Photo credit: Carlos Nunez

Photo credit: Carlos Nunez

Periodically, Bonus Cut writer Victor Anderson will be sharing his American C.R.E.A.M. Series, a story where hip-hop is just the tip of the iceberg.

…continued from Chapter One: The Bloch Motel

Three days had passed since I first laid eyes on the intriguing creature named Talia. She had moved in to the room next to mine, Room 11. I couldn’t help but wonder who she was and why she was there. There was only room in this motel for one long lasting tenant and that was me. I knew my reasons for staying at The Bloch but what could her excuse be? Was she running from something or hiding out? It was hard to say because her visiting hours to Room 11 were random and nearly unpredictable.

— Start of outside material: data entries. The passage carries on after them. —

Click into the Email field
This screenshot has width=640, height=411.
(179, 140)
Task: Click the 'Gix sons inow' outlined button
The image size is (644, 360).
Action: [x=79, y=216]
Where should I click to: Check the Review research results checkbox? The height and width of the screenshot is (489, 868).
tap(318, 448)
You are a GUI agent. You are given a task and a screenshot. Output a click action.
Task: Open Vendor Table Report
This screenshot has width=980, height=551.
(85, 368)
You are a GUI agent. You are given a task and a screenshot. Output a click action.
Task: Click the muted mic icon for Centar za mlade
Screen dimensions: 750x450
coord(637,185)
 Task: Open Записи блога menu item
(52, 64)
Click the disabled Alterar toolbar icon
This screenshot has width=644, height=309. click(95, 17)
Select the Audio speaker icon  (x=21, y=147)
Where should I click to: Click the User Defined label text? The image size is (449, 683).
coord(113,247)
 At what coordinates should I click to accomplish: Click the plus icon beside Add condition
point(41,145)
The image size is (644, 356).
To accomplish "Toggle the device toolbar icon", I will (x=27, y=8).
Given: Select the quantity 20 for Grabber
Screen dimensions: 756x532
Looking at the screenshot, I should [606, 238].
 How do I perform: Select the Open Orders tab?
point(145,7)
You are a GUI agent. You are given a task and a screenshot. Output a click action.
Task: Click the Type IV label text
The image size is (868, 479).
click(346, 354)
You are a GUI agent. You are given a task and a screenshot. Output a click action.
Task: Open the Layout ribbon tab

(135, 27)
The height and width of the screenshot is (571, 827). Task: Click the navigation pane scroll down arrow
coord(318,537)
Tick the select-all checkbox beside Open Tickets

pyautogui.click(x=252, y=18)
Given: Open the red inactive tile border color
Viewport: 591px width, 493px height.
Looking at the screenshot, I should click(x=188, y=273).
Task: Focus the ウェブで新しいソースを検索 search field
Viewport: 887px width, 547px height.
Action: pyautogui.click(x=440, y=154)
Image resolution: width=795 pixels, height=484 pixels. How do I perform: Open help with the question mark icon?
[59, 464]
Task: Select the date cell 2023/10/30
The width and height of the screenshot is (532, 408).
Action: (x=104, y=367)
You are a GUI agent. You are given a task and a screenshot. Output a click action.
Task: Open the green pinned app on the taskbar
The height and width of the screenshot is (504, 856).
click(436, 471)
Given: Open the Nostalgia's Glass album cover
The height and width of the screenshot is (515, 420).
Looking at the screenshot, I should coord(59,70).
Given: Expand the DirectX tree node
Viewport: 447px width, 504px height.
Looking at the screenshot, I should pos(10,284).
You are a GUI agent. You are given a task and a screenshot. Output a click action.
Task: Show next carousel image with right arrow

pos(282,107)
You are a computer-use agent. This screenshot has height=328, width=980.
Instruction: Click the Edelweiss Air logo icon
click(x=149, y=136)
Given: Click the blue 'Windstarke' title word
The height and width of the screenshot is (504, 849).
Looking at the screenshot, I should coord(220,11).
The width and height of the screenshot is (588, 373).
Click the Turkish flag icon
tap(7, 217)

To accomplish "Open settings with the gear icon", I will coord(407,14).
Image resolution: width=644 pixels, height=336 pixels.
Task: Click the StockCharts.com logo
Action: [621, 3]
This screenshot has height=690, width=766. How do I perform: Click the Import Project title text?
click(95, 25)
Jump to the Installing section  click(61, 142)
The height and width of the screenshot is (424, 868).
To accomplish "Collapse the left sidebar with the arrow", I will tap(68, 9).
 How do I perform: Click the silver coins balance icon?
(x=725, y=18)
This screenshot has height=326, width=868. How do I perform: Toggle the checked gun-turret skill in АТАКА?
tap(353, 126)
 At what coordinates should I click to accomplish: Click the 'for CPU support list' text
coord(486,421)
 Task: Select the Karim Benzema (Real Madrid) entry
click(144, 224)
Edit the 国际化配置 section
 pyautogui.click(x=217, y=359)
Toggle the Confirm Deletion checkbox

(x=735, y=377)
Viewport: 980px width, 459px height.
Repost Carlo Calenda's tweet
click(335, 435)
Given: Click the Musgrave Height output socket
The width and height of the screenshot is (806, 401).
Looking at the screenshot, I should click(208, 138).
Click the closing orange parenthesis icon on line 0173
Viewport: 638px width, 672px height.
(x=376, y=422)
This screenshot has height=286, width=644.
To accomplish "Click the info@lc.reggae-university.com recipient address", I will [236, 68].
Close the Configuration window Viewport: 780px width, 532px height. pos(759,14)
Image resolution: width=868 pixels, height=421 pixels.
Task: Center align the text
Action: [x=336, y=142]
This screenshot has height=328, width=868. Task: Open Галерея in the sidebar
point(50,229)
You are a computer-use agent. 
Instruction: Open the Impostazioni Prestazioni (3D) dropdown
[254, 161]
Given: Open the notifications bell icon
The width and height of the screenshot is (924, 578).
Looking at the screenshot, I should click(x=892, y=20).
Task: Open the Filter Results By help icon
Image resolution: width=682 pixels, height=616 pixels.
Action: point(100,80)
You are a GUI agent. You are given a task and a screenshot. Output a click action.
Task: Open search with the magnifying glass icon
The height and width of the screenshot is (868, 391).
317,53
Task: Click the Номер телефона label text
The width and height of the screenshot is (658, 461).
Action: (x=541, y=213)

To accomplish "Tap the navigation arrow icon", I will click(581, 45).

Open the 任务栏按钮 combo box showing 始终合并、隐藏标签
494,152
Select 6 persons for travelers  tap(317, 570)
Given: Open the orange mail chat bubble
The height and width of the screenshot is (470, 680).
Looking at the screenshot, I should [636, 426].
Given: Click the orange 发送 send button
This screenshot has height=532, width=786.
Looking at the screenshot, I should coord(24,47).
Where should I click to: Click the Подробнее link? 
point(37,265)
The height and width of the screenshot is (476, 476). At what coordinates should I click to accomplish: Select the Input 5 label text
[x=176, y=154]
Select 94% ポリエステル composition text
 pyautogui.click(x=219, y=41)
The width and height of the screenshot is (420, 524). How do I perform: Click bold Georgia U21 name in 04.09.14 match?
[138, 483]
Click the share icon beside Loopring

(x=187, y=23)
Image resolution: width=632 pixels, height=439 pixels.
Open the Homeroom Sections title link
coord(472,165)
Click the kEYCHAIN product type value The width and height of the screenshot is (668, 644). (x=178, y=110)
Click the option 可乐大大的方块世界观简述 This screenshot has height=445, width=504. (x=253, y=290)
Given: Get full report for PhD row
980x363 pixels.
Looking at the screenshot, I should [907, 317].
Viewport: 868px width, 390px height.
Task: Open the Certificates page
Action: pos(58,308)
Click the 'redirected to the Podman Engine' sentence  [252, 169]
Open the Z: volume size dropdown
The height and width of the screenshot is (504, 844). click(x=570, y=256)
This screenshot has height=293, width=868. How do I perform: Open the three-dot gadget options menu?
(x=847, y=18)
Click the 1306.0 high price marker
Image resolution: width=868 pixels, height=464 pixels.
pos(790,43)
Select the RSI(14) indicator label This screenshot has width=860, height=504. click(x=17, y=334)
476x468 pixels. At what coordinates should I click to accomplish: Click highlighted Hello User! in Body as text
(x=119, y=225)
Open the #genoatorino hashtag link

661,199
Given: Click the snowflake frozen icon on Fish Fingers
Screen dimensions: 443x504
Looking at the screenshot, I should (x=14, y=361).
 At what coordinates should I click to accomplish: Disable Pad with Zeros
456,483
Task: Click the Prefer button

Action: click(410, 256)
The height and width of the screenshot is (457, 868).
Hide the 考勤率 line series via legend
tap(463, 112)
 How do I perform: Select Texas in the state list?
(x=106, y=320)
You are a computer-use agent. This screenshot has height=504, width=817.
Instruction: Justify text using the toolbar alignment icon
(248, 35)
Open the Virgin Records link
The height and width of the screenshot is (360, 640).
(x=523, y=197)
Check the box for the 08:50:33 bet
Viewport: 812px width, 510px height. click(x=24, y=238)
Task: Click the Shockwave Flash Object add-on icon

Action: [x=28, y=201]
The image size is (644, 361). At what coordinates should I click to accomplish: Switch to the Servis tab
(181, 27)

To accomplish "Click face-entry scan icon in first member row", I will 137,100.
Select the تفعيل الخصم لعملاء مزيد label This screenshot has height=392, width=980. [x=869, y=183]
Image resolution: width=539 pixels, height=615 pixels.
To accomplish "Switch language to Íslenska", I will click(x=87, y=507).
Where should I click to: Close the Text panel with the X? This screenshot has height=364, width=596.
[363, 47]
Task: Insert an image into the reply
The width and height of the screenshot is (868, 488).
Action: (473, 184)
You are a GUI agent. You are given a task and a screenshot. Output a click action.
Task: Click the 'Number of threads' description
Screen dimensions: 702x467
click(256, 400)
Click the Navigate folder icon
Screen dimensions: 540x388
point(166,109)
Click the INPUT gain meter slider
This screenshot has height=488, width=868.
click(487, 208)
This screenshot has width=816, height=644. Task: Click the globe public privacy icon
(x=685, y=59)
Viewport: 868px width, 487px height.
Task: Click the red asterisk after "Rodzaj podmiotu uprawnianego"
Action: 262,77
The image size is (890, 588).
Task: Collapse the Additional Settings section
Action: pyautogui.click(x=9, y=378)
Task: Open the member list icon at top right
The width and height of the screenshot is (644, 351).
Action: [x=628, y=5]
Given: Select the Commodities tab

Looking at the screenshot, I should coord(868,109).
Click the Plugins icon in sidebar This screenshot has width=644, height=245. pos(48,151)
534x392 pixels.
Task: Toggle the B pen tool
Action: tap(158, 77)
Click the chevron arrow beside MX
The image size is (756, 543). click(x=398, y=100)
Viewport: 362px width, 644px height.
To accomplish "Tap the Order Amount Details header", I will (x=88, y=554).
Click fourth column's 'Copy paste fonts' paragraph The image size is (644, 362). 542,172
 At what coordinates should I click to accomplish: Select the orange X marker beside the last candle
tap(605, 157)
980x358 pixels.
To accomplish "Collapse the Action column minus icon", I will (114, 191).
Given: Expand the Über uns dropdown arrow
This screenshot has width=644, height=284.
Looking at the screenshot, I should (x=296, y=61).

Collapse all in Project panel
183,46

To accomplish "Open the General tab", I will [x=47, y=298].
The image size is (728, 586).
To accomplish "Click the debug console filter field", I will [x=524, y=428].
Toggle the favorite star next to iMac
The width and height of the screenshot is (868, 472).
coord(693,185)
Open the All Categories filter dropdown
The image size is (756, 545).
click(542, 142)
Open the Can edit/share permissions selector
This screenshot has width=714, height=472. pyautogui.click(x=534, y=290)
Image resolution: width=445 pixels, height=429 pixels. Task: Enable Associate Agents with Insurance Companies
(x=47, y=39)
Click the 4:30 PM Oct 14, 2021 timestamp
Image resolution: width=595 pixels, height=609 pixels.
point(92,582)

During the day she was comfortably clothed in band t-shirts, tank tops, denim jeans and sneakers. At night it was a different story. She was dolled up and was dressed to impress.

I’m sure to her my existence was as unknown as an undiscovered species in an arctic jungle, but I didn’t mind, I enjoyed being the man behind the two-way mirror. But I knew one day I wouldn’t be able to settle for just being the observer, I needed to take action and fast because I had no clue how long she was planning on sticking around. But as often as I dreamt about our potential interaction, I was not prepared for what was to come.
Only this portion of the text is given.